* **Assignment 1**
Reproduce the passage of the retiree chapter article from "First, we sent" to "with our members.".
* **Assignment 2**
Condense the paragraph of the retiree chapter article that begins "Now, because of the pandemic" into a shorter version that keeps its main facts.

* **Text provided**
[Start of Attachment]

By Susan Morgan, President, AFT Local 1931 Retiree Chapter

As a retiree chapter, one of our current challenges is to find new ways to stay connected, be supportive, and sustain our esprit de corps. The current pandemic has increased challenges for retirees, many of whom were already dealing with the social challenges of isolation and loneliness. These newly heightened mental health concerns are real, and our task is to find meaningful ways to connect with our members to support our common union values and goals.

Prior to the COVID-19 virus our retiree chapter held monthly activities to keep our members moving, informed, and engaged. By doing so, we have been able to build a diverse retiree chapter with both classified and certificated members on our executive committee.

Now, because of the pandemic most of these activities have been suspended. Because we are staying at home, we had to look at our vulnerable population and identify resources that might be useful during this challenging time. The recommendations below came from our chapter members and executive committee members. From this we gained a greater understanding of the pandemic and our chapter communication to our members has improved as well.

First, we sent resources to our members that focused on providing information and entertainment. We let our members know about several resources they might find useful now or in the future. Here are a few examples of what we shared with our members.

  • To support the arts, the Berlin Philharmonic has allowed free access to over 600 concerts.
  • Dr. Laurie Santos from Yale University produced an excellent podcast, “Beat Your Isolation Loneliness.”

[End of Attachment]

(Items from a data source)
[Start of Attachment]

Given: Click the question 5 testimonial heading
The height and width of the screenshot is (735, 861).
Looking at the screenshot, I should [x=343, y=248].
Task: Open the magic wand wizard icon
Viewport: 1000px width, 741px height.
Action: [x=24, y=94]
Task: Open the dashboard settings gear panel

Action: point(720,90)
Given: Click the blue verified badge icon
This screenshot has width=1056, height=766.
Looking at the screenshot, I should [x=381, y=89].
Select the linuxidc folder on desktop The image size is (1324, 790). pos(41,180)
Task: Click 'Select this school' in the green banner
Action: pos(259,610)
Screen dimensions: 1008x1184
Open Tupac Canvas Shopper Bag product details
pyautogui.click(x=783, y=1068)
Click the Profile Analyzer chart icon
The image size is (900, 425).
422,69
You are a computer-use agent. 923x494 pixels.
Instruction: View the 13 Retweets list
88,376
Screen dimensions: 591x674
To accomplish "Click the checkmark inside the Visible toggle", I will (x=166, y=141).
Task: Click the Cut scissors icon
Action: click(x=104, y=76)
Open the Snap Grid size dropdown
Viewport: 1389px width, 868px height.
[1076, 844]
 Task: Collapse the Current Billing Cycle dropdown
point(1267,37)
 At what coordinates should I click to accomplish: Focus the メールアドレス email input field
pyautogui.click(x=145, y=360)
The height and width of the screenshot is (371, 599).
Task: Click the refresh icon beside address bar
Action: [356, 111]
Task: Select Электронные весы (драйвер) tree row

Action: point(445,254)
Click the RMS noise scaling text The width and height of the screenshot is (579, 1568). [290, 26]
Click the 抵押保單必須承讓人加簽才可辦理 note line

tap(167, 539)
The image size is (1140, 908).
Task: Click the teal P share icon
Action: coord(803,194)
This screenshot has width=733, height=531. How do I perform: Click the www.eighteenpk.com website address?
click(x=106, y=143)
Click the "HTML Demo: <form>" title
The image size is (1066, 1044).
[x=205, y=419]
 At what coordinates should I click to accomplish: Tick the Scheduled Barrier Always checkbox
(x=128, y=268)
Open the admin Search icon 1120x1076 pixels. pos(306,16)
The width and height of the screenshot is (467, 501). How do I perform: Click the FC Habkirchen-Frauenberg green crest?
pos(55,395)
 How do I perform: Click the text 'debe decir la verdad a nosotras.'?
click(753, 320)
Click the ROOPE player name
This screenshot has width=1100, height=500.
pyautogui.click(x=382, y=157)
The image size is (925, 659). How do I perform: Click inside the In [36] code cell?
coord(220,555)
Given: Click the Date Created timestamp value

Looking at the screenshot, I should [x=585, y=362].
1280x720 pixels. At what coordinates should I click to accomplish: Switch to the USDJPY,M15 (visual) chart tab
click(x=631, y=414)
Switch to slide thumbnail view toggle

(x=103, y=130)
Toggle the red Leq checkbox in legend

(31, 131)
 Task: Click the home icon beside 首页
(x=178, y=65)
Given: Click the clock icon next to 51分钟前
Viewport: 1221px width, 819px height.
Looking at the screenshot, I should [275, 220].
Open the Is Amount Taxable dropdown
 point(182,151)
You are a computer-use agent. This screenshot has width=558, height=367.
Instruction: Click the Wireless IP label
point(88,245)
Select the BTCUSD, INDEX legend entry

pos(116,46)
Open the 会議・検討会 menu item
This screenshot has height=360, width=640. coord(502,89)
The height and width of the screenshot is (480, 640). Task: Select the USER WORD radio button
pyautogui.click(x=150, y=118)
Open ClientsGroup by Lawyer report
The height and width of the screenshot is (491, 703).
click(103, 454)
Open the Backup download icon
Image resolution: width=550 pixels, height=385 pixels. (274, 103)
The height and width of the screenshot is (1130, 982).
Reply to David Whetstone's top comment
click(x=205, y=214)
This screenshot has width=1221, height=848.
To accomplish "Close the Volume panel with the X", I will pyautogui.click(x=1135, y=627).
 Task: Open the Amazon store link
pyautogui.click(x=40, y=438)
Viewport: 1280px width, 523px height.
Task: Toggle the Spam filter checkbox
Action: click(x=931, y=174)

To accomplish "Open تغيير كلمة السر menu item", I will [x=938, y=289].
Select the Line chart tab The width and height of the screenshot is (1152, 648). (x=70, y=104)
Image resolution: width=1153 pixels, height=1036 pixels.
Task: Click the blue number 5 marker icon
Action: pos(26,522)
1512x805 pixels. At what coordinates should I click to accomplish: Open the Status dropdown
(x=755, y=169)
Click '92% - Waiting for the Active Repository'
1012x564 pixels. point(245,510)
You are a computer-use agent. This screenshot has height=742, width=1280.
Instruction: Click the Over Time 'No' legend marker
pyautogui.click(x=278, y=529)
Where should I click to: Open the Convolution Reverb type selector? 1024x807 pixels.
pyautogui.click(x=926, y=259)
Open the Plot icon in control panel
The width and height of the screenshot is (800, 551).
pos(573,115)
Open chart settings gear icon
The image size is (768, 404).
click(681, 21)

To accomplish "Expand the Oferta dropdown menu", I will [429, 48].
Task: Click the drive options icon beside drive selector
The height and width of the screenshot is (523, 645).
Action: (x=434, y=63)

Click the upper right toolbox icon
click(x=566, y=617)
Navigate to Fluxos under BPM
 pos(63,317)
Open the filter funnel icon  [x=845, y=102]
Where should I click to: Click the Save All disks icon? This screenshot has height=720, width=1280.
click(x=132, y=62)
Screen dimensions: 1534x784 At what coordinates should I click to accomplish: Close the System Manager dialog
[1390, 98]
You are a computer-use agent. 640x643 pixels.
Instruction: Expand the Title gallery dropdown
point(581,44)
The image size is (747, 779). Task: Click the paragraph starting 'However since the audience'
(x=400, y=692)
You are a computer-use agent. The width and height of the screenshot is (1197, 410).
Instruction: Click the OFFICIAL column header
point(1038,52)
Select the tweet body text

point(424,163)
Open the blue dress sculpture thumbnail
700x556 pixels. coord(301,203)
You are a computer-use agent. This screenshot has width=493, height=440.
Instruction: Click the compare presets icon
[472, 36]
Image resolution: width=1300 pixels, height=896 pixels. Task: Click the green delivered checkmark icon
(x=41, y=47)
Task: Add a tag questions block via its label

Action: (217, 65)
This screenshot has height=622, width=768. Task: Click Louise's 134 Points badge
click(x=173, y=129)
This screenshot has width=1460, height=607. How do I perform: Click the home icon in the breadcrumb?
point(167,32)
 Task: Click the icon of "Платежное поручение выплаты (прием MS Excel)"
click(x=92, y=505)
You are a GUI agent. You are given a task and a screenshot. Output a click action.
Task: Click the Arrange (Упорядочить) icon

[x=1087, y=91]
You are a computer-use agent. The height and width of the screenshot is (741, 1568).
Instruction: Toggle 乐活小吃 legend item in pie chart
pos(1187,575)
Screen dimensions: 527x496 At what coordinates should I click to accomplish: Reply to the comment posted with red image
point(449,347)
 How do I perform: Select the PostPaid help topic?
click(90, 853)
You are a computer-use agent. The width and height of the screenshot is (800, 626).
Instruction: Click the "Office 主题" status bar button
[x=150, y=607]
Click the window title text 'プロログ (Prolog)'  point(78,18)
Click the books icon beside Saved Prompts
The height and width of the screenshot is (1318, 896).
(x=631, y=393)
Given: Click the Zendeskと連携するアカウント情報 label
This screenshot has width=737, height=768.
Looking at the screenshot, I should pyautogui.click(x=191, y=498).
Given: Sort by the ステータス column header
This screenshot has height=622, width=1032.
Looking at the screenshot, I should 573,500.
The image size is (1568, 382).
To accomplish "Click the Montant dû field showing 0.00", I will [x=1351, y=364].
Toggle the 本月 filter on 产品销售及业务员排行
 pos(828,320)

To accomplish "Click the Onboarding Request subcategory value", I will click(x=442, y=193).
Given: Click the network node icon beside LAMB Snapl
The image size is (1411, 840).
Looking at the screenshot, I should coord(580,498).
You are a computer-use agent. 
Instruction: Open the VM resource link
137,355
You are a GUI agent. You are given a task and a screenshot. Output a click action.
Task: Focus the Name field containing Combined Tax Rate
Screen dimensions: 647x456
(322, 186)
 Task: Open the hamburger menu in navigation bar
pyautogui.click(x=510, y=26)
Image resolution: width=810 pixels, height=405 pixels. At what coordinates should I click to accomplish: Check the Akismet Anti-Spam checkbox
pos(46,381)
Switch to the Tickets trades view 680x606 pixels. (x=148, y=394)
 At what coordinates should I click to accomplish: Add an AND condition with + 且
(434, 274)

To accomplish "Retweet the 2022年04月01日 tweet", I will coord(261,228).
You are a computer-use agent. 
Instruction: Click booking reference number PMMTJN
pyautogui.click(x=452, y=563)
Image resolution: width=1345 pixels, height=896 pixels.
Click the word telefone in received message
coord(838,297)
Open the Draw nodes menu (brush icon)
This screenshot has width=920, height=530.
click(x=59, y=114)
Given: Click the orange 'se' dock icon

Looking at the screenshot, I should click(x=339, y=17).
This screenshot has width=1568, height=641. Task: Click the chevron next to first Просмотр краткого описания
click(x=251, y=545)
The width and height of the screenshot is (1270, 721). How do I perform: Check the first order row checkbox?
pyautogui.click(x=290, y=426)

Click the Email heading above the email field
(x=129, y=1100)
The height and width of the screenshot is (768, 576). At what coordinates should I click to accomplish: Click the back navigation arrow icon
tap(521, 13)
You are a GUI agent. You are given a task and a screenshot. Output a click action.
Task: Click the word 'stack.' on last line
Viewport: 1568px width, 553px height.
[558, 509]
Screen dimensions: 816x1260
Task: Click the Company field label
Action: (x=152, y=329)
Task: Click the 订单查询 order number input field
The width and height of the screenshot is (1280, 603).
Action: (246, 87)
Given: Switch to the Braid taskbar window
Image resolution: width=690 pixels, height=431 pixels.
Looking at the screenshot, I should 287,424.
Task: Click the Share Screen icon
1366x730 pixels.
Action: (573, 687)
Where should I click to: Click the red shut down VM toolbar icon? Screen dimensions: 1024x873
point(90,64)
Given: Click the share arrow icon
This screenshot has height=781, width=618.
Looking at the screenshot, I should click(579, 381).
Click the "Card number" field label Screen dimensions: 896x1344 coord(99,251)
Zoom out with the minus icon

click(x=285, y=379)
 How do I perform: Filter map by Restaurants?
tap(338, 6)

[End of Attachment]

* **Expected answer 1**
First, we sent resources to our members that focused on providing information and entertainment. We let our members know about several resources they might find useful now or in the future. Here are a few examples of what we shared with our members.

* **Expected answer 2**
Because of the pandemic, most chapter activities have been suspended. With people staying at home, the chapter looked at its vulnerable population and identified resources that might be useful. Chapter members and executive committee members made the recommendations, which gave the chapter a greater understanding of the pandemic and improved its communication with members.